U.S. authorities may also engage in “fishing expeditions,” which the slowness of the existing process disincentivizes, he said. And “Canadian law enforcement authorities will have a new tool to collect information in a fashion that is going to put a lot of people’s due process rights at risk.”
Advocacy groups also worry about a “race to the bottom” in CLOUD Act negotiations—each side waiving compliance with strict domestic privacy rules to gain greater access. For example, U.S. law protects the contents of private text communications like emails, but Canada has stronger rules on subscriber and financial information and other metadata that service providers store in the cloud, said Gerald Chan, a partner at Stockwoods LLP.

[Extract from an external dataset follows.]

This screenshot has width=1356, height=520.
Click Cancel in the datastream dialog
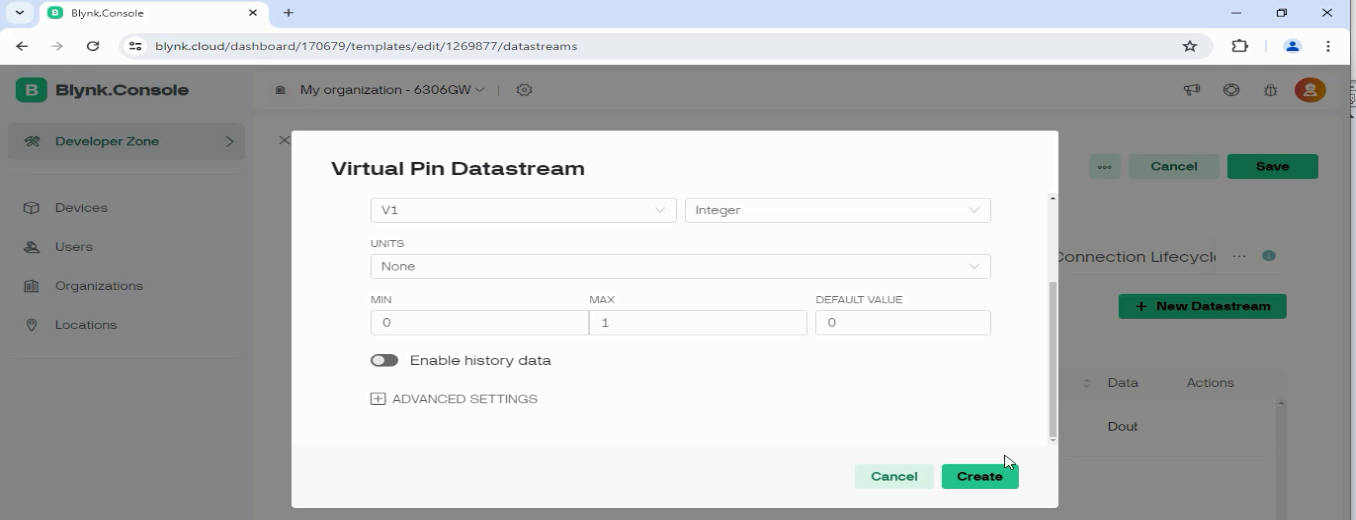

The Office of the Privacy Commissioner has discussed the CLOUD Act with the justice and public safety departments, but hasn’t been consulted on any specific plans for a bilateral agreement, said spokesperson Vito Picelli. The watchdog said it would support a deal that “provides explicit safeguards” and that the government must maintain court oversight by requiring judicial authorization of warrants and information production orders.
But Lametti will “be under great pressure from [Canadian] law enforcement to not do that” because the rule would likely be reciprocal and “the last thing they want is to have to apply for another warrant,” said Kapoor. Any crime with financial implications is likely to involve data stored in the U.S., since it’s home to so many major banks, tech companies and other major businesses. So “foreign law enforcement will want the broadest access possible.”
Chan said Ottawa could also negotiate added safeguards, such as a provision that U.S. court orders can’t specifically target Canadian residents’ information, as the CLOUD Act does for Americans. The government will need to ensure any bilateral agreement includes ways for companies to challenge U.S. orders they believe are illegal, and clearly outline any penalties for non-compliance, Reynolds said.
“There’s certainly a value in transparency from our own government as there are discussions of a bilateral agreement,” she noted, although the successful NAFTA renegotiation suggests the deal won’t just be on the U.S.’s terms. The government would also need to introduce legislation to enact the deal and change any domestic laws affected, giving parliamentarians an opportunity to review it.
Chan said the cross-border evidence-gathering process has protected Canadians’ privacy “very effectively,” and a bilateral agreement shouldn’t dilute those rights. “We create so much data about ourselves these days [and] store so much of that data with cloud service providers,” said Chan. “It is all the more important in this age that we have robust legal protections for the privacy of that data.”